Reproduce every one of the records below word for word, keeping each line unchanged.

# # #

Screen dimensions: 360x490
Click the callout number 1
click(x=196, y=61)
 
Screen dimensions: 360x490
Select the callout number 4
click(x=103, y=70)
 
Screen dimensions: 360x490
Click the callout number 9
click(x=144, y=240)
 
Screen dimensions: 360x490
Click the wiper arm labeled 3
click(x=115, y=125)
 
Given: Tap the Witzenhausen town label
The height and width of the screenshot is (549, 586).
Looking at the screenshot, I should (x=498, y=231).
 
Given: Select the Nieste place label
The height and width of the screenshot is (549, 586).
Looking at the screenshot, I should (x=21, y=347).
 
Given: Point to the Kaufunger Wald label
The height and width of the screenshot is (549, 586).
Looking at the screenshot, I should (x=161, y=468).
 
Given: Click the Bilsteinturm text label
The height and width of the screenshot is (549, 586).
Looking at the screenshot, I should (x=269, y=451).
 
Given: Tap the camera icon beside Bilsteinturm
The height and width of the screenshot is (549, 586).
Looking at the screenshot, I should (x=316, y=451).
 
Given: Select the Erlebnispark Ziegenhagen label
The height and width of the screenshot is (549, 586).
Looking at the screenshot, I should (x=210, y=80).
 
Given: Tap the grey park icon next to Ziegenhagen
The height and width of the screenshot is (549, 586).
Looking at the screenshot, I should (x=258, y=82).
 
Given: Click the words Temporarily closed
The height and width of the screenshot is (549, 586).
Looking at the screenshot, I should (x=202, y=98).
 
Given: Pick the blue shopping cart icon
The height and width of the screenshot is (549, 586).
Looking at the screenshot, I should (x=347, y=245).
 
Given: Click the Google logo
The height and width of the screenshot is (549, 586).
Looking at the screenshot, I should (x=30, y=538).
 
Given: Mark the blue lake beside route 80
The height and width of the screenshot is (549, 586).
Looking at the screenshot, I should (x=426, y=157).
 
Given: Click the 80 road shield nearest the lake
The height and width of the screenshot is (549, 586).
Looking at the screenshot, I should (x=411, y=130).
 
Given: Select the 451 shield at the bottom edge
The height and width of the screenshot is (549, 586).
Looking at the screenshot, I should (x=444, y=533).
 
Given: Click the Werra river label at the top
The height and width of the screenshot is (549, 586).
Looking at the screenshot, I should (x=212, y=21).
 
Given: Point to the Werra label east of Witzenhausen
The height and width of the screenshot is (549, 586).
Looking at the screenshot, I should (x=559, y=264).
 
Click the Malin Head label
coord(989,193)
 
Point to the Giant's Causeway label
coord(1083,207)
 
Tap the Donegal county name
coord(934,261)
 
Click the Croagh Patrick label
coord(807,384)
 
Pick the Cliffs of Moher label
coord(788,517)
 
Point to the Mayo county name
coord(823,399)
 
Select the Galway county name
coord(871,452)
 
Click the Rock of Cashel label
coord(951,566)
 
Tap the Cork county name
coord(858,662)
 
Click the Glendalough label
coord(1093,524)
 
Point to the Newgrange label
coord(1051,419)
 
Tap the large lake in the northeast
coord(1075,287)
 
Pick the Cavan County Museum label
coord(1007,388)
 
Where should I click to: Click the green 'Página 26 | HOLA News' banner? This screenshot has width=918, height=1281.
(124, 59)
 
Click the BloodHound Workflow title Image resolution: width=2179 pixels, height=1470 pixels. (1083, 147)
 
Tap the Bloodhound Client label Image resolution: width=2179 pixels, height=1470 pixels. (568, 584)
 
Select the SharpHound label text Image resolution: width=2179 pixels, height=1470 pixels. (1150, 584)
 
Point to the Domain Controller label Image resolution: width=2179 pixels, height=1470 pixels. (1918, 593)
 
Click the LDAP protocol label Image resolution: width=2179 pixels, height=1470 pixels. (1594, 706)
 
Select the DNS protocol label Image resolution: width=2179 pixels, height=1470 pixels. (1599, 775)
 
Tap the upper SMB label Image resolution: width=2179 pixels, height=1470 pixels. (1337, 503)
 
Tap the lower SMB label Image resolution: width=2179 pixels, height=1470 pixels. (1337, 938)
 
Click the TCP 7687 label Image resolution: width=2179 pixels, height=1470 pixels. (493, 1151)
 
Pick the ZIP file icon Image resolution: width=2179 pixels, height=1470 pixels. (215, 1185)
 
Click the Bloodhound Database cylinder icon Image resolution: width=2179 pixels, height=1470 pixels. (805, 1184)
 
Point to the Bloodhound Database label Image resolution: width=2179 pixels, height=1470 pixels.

# # #

• RESULT OF THIS EXERCISE:
Screen dimensions: 360x490
Click the callout number 1
click(x=196, y=61)
 
Screen dimensions: 360x490
Select the callout number 4
click(x=103, y=70)
 
Screen dimensions: 360x490
Click the callout number 9
click(x=144, y=240)
 
Screen dimensions: 360x490
Click the wiper arm labeled 3
click(x=115, y=125)
 
Given: Tap the Witzenhausen town label
The height and width of the screenshot is (549, 586).
Looking at the screenshot, I should (x=498, y=231).
 
Given: Select the Nieste place label
The height and width of the screenshot is (549, 586).
Looking at the screenshot, I should (x=21, y=347).
 
Given: Point to the Kaufunger Wald label
The height and width of the screenshot is (549, 586).
Looking at the screenshot, I should (x=161, y=468).
 
Given: Click the Bilsteinturm text label
The height and width of the screenshot is (549, 586).
Looking at the screenshot, I should (x=269, y=451).
 
Given: Tap the camera icon beside Bilsteinturm
The height and width of the screenshot is (549, 586).
Looking at the screenshot, I should (x=316, y=451).
 
Given: Select the Erlebnispark Ziegenhagen label
The height and width of the screenshot is (549, 586).
Looking at the screenshot, I should (x=210, y=80).
 
Given: Tap the grey park icon next to Ziegenhagen
The height and width of the screenshot is (549, 586).
Looking at the screenshot, I should (x=258, y=82).
 
Given: Click the words Temporarily closed
The height and width of the screenshot is (549, 586).
Looking at the screenshot, I should (x=202, y=98).
 
Given: Pick the blue shopping cart icon
The height and width of the screenshot is (549, 586).
Looking at the screenshot, I should (x=347, y=245).
 
Given: Click the Google logo
The height and width of the screenshot is (549, 586).
Looking at the screenshot, I should (x=30, y=538).
 
Given: Mark the blue lake beside route 80
The height and width of the screenshot is (549, 586).
Looking at the screenshot, I should (x=426, y=157).
 
Given: Click the 80 road shield nearest the lake
The height and width of the screenshot is (549, 586).
Looking at the screenshot, I should (x=411, y=130).
 
Given: Select the 451 shield at the bottom edge
The height and width of the screenshot is (549, 586).
Looking at the screenshot, I should (x=444, y=533).
 
Given: Click the Werra river label at the top
The height and width of the screenshot is (549, 586).
Looking at the screenshot, I should (x=212, y=21).
 
Given: Point to the Werra label east of Witzenhausen
The height and width of the screenshot is (549, 586).
Looking at the screenshot, I should (x=559, y=264).
 
Click the Malin Head label
coord(989,193)
 
Point to the Giant's Causeway label
coord(1083,207)
 
Tap the Donegal county name
coord(934,261)
 
Click the Croagh Patrick label
coord(807,384)
 
Pick the Cliffs of Moher label
coord(788,517)
 
Point to the Mayo county name
coord(823,399)
 
Select the Galway county name
coord(871,452)
 
Click the Rock of Cashel label
coord(951,566)
 
Tap the Cork county name
coord(858,662)
 
Click the Glendalough label
coord(1093,524)
 
Point to the Newgrange label
coord(1051,419)
 
Tap the large lake in the northeast
coord(1075,287)
 
Pick the Cavan County Museum label
coord(1007,388)
 
Where should I click to: Click the green 'Página 26 | HOLA News' banner? This screenshot has width=918, height=1281.
(124, 59)
 
Click the BloodHound Workflow title Image resolution: width=2179 pixels, height=1470 pixels. (1083, 147)
 
Tap the Bloodhound Client label Image resolution: width=2179 pixels, height=1470 pixels. (568, 584)
 
Select the SharpHound label text Image resolution: width=2179 pixels, height=1470 pixels. (1150, 584)
 
Point to the Domain Controller label Image resolution: width=2179 pixels, height=1470 pixels. (1918, 593)
 
Click the LDAP protocol label Image resolution: width=2179 pixels, height=1470 pixels. (1594, 706)
 
Select the DNS protocol label Image resolution: width=2179 pixels, height=1470 pixels. (1599, 775)
 
Tap the upper SMB label Image resolution: width=2179 pixels, height=1470 pixels. (1337, 503)
 
Tap the lower SMB label Image resolution: width=2179 pixels, height=1470 pixels. (1337, 938)
 
Click the TCP 7687 label Image resolution: width=2179 pixels, height=1470 pixels. (493, 1151)
 
Pick the ZIP file icon Image resolution: width=2179 pixels, height=1470 pixels. (215, 1185)
 
Click the Bloodhound Database cylinder icon Image resolution: width=2179 pixels, height=1470 pixels. (805, 1184)
 
Point to the Bloodhound Database label Image resolution: width=2179 pixels, height=1470 pixels.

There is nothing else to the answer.